Defining the Airflow operator

Now, we have everything we need to implement the Airflow operator:

from airflow.models import BaseOperator

class ProphetAnomalyDetectionOperator(BaseOperator):
    def __init__(
            self,
            input_data_function,
            create_model_function,
            on_anomaly=None,
            *args,
            **kwargs):
        super().__init__(*args, **kwargs)

        self.input_data_function = input_data_function
        self.create_model_function = create_model_function
        self.on_anomaly_function = on_anomaly

    def execute(self, context):
        historical, current_independent_features, current_dependent_feature = self.input_data_function()
        model = self.create_model_function()

        model.fit(historical)
        prediction = model.predict(current_independent_features)

        lower_bound = prediction[['yhat_lower']].values[0][0]
        upper_bound = prediction[['yhat_upper']].values[0][0]

        if current_dependent_feature > upper_bound or current_dependent_feature < lower_bound:
            if self.on_anomaly_function:
                self.on_anomaly_function(current_dependent_feature, upper_bound, lower_bound)
            else:
                raise ValueError(f'{current_dependent_feature} lower of higher than the expected values: ({lower_bound}, {upper_bound})')

This operator uses the historical data to train a Prophet model, makes a prediction using the current value’s independent features, and compares the forecast to the actual value.

By default, Prophet returns a prediction with 80% confidence interval.
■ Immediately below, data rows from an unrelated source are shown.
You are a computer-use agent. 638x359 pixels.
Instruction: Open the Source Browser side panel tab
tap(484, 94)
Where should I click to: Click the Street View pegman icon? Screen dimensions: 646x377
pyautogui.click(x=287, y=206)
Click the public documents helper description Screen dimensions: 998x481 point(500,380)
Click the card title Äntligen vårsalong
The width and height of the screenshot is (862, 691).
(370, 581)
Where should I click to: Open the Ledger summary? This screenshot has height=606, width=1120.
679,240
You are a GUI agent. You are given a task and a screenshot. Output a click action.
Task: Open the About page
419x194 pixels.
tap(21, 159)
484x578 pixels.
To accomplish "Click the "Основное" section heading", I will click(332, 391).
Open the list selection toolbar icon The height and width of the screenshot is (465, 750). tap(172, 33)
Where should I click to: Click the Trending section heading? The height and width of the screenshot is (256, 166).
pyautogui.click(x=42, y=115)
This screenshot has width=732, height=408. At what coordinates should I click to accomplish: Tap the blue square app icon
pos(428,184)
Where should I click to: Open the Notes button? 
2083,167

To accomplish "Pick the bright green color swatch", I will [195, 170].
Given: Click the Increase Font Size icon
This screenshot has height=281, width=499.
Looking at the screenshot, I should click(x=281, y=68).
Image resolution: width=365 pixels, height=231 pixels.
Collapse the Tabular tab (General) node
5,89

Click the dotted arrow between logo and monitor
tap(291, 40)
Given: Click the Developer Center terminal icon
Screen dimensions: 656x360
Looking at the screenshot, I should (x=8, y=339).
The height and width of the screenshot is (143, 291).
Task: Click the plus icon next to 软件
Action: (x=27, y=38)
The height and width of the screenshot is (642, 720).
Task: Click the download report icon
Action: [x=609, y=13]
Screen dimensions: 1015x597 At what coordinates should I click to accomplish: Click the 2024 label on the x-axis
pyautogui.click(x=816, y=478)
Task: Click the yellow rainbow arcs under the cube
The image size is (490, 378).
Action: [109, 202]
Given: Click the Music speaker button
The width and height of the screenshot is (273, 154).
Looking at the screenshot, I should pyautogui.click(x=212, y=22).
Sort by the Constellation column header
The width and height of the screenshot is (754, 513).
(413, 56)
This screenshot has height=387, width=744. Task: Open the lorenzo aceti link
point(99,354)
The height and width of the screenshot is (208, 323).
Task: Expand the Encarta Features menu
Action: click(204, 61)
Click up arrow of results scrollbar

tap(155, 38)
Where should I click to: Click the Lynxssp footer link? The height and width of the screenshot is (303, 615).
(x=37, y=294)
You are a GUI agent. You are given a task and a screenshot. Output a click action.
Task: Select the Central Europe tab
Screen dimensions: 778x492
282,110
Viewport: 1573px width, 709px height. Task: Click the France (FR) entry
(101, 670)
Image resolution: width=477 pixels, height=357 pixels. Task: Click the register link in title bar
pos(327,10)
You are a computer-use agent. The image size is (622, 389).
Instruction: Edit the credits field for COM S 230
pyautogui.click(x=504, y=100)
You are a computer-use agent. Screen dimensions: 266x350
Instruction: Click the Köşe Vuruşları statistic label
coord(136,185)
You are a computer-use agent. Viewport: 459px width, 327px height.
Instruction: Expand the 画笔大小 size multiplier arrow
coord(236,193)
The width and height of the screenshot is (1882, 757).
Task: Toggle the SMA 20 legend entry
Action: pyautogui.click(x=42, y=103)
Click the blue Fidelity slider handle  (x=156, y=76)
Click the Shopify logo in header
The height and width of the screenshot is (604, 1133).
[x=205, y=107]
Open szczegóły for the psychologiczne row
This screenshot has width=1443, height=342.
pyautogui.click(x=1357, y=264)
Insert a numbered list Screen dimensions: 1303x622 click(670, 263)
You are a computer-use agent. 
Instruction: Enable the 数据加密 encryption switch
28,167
The upper bound of the confidence interval is in the yhat_upper variable. The lower bound is in the yhat_lower variable. If the actual value is not within the predicted range of values, we report it as an anomaly.

Using the ProphetAnomalyDetectionOperator

Before we use the operator, we have to add all of the dependencies to Airflow. Prophet requires installing development tools (like GCC compiler and python3-dev library) and pystan Python library. If you use Airflow in a Docker container and get the error: error: command 'gcc' failed with exit status 4, increase the RAM used by Docker (you need at least 4GB).

To add the anomaly detection operator to an Airflow DAG, use this code:

anomaly_detection = ProphetAnomalyDetectionOperator(
    task_id="verify_number_of_events",
    input_data_function = get_data,
    create_model_function = create_model,
    on_anomaly=None,
    dag=dag
)

some_task_that_should_run_first >> anomaly_detection

Of course, when we use Prophet like this, we use an Airflow worker to train the model. It may take some time, so in the future blog posts, I’ll show you how to use Dask and an EMR cluster to train Prophet models.